Translated, this means that the feds are suddenly taking note of all the consultants and analysts out there, who give hedge fund managers insights into where an industry or company is going. As one would expect, plenty of those consultants used to be high-ups at such companies. Hence their ability to provide insights.
But that’s not insider trading.
Insider trading is a fairly new crime, one of the countless new federal crimes created in the last decade. One commits the crime of insider trading by first, knowing some secret, non-public information. Second, one must have a fiduciary duty to the owner of that secret information, a duty not to disclose it. Third, one must divulge that secret in violation of that duty. And fourth, the person who uses that secret information had to know that it had been shared in violation of that duty.

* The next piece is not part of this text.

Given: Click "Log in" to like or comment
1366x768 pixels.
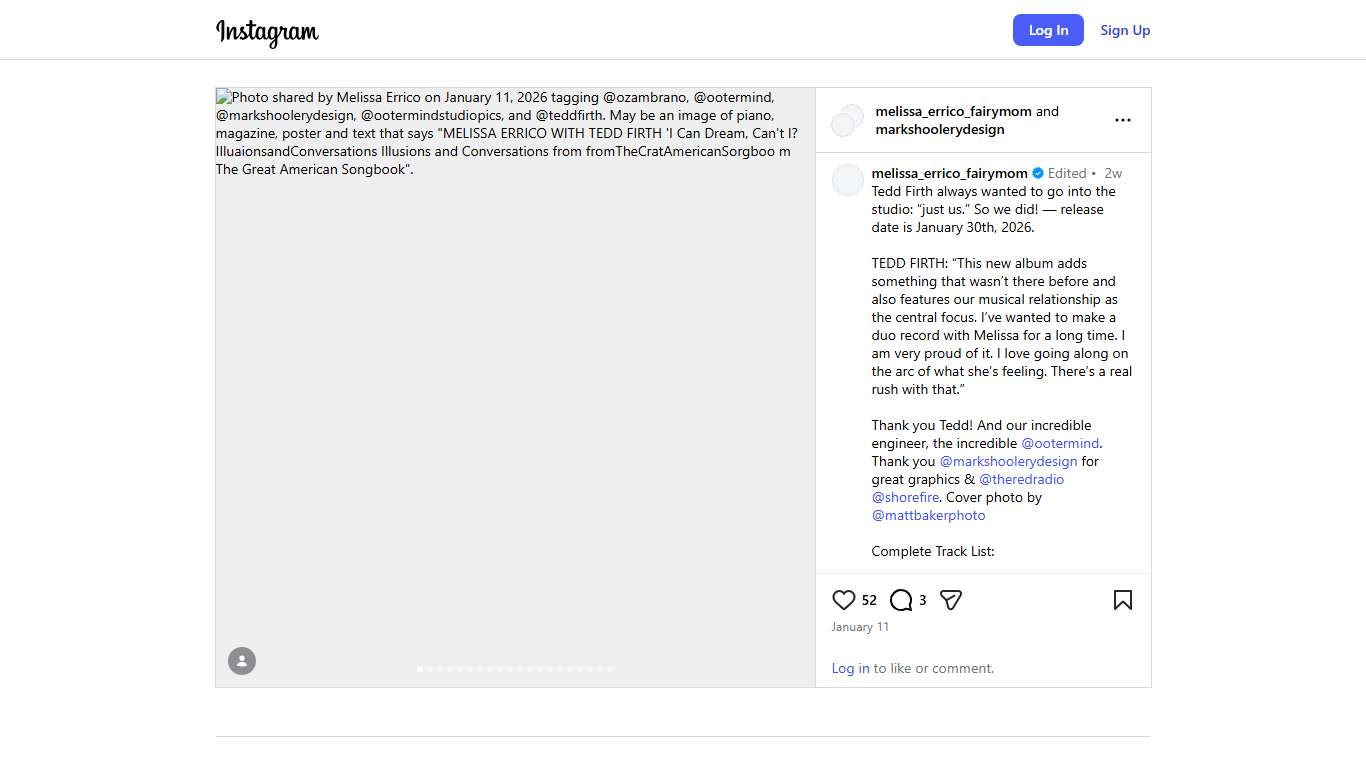Looking at the screenshot, I should pos(850,668).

That last step is bloody hard to prove. You have to be able to prove actual subjective knowledge on the part of the recipient of the information, that it was a secret. “Knowledge” is not the same as “this sounds like a secret” or “this is probably a secret.” “Knowledge” is “I know this really is a secret.”
And even if the information being divulged to hedge fund managers was secret at one point, it’s not as if the information is coming directly from the executive with the fiduciary duty. He spilled the beans to someone else, who shared that info with a consultant, who mentioned it to one of these firms that matches consultants with investors, and eventually the information got shared with the hedge fund manager.
In that case, the executive sure committed a crime. But that’s not who the feds are targeting! They’re going after the consultants, the hedge funds, and the firms that match them up. None of them breached a fiduciary duty, the end user had zero privity with the one who did breach the duty, and it’s going to be hard to prove any actual knowledge by any intermediary or investor.
That’s a lot of room for reasonable doubt. A good defense lawyer will have a heyday with this kind of case.
And don’t forget, a hedge fund manager (or any other trader)’s primary function is to gather information. You keep your ear to the ground, listen to rumors, and try to predict what’s going on. A good trader has a network of sources to rely on, and everyone and their mother has a tip. Most of the “sure thing” tips one hears are utter bullshit, but every now and then one is worthwhile. The trick is being able to spot the gold.
This “relentless pursuit of data,” as it has been characterized, is completely normal and perfectly legal. It is what the market is supposed to do. It is precisely what the law is supposed to encourage.
It’s not the same thing as an insider profiting from his own knowledge at the expense of the market. It is the market trying to make the best judgment call from the available data. If a real insider happens to seed the market’s data with secret information, it is not the market’s fault, and it’s not a crime to use it if one learns it from a third party, without knowing it was a secret.
There’s all kinds of room for reasonable doubt here. And don’t even get us started on the way the feds are all of a sudden using wiretaps and body wires to gather evidence. Forget the suppression issues we keep seeing — a good defense lawyer with experience with these things can often fight such evidence successfully at trial. It’s not always as strong as you might think. But that’s a topic for a whole nother post.
Suffice it to say, for now, that the feds are taking a huge risk here. A very expensive, three-year investigation, could very well go down the toilet, because they’re going after the wrong people, for the wrong activity, with the wrong tools.